C’est absolument faux. Le processus commence en fait en 2008, lorsque l’EMA découvre des erreurs de codage dans les rapports d’effets indésirables envoyés par Servier. L’EMA découvre aussi que Servier a institué la non-déclaration en véritable système. Le labo explique à l’EMA qu’il code certains effets secondaires dénommés «concurrents accessoires» qu’il ne déclare pas tout de suite, afin d’«éviter le bruit de fond dans le système». Sauf que cette catégorie a été inventée de toutes pièces par Servier et n’existe pas dans la réglementation, qui impose au contraire de tout déclarer.

«Inacceptable», répond logiquement l’EMA. S’ensuivront plusieurs injonctions de l’EMA à Servier pour qu’il modifie ses règles de codage. Mais Servier ne le fait pas.
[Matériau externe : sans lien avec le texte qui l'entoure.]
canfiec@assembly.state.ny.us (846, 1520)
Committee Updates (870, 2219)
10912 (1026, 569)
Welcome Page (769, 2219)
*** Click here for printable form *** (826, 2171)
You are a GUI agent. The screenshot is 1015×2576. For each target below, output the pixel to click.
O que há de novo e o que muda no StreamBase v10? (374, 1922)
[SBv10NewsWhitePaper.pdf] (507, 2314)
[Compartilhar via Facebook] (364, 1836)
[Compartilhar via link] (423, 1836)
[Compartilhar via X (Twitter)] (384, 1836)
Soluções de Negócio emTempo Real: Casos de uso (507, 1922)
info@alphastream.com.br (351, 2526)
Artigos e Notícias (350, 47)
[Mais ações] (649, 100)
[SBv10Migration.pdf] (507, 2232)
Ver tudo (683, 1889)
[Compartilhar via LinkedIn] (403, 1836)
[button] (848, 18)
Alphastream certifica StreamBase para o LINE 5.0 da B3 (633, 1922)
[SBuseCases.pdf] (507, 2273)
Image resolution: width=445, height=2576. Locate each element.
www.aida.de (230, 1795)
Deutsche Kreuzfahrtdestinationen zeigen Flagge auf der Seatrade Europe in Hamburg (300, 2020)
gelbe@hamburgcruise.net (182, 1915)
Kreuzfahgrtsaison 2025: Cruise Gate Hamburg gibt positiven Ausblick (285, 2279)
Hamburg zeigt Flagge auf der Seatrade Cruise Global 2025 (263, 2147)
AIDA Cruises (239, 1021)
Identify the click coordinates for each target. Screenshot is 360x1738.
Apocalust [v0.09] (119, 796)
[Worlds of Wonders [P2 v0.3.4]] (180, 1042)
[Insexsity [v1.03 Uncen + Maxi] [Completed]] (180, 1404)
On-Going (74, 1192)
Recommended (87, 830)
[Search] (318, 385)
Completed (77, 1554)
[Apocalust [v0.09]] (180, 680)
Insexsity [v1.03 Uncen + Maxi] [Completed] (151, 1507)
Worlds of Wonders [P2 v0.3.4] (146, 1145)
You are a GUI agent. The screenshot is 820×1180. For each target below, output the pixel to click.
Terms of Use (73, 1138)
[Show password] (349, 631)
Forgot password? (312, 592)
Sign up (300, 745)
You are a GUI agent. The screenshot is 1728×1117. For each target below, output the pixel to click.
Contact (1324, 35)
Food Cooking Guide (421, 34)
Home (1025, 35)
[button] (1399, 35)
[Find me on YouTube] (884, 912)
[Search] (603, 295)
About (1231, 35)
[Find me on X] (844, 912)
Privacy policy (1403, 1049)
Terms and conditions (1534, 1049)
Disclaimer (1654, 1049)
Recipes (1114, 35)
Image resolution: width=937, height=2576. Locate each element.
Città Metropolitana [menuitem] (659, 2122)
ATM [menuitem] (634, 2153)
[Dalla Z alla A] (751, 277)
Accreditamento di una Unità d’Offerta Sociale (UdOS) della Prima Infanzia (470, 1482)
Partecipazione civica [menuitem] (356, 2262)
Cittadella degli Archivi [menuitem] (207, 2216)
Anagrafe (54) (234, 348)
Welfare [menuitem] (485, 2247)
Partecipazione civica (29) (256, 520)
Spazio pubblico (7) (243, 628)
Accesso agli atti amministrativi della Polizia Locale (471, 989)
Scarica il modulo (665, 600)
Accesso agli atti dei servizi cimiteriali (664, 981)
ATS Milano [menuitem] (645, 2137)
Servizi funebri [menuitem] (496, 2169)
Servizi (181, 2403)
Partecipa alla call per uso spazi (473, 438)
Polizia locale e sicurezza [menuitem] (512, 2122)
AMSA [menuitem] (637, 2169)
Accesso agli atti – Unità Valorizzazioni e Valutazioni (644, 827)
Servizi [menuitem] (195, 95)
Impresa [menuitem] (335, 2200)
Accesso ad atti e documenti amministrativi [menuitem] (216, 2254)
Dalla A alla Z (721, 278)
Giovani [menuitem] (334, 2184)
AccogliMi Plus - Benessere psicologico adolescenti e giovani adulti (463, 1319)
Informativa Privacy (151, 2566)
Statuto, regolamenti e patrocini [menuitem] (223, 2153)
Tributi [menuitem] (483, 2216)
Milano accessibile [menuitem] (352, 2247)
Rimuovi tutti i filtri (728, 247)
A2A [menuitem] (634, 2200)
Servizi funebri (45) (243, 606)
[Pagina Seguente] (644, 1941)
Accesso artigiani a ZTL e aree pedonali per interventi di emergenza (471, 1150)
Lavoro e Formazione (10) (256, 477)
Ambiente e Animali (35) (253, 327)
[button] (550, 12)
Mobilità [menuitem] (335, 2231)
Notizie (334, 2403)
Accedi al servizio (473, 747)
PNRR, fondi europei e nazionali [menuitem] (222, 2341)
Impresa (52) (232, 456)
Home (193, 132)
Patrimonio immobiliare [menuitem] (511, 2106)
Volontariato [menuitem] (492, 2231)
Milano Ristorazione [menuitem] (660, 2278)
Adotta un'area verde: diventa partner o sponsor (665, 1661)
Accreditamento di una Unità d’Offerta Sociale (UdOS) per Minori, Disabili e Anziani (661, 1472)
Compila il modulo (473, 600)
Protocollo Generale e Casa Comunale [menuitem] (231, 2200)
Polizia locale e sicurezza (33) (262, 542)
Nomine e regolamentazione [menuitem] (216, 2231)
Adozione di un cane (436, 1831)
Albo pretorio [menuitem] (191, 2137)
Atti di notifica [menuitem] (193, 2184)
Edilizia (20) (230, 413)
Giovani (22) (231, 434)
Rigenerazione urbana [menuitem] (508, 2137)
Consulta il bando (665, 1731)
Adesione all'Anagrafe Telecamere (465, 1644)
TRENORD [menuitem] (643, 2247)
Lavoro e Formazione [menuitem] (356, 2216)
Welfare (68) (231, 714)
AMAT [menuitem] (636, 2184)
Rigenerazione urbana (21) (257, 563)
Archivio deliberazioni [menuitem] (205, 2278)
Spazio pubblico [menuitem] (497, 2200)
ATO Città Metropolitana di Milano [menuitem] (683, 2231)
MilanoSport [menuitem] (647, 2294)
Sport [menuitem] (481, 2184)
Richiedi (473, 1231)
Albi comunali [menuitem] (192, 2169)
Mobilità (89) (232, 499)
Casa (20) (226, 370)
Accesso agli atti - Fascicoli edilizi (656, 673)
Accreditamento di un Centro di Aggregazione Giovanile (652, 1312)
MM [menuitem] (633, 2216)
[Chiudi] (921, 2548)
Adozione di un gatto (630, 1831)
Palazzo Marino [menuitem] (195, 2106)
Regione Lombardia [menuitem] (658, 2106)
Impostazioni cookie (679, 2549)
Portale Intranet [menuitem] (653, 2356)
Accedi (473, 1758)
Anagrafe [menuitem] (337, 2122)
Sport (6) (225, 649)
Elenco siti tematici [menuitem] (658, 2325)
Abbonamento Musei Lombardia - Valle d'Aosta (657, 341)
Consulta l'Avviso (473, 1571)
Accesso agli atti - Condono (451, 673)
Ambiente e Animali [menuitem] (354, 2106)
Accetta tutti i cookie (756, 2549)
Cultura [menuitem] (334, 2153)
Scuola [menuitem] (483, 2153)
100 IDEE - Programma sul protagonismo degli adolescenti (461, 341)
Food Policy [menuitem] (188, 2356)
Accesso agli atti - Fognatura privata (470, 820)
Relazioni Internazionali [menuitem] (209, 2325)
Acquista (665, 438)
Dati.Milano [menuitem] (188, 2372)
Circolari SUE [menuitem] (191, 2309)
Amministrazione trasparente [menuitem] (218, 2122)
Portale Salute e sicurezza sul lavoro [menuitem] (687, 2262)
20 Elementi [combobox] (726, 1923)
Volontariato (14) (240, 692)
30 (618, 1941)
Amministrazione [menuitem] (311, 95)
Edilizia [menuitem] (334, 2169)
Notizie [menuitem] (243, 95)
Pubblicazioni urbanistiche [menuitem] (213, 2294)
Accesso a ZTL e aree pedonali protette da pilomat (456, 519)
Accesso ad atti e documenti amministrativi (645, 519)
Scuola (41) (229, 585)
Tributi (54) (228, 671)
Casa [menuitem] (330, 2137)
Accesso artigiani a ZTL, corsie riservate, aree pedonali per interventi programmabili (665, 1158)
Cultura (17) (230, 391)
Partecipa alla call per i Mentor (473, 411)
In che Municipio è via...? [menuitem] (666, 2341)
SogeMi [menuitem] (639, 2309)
La qualité de son rapport d’incidents de mars 2009 «reste inacceptable», indique l’EMA. C’est face au refus répété de Servier de respecter la loi que l’EMA se résoud, en septembre 2009, à diligenter une inspection chez Servier. Voilà pour la coopération «pleine» et «transparente» dont se vante le labo, et le fait qu’il s’est «empressé» de rectifier le tir… Enfin, les résultats du rapport, finalisé en octobre 2010, se sont révélés tellement accablants que l’EMA a jugé «nécessaire» de diligenter une seconde inspection cette année pour vérifier que les corrections demandées ont bien été réalisées. Signe que l’agence ne fait plus confiance au labo.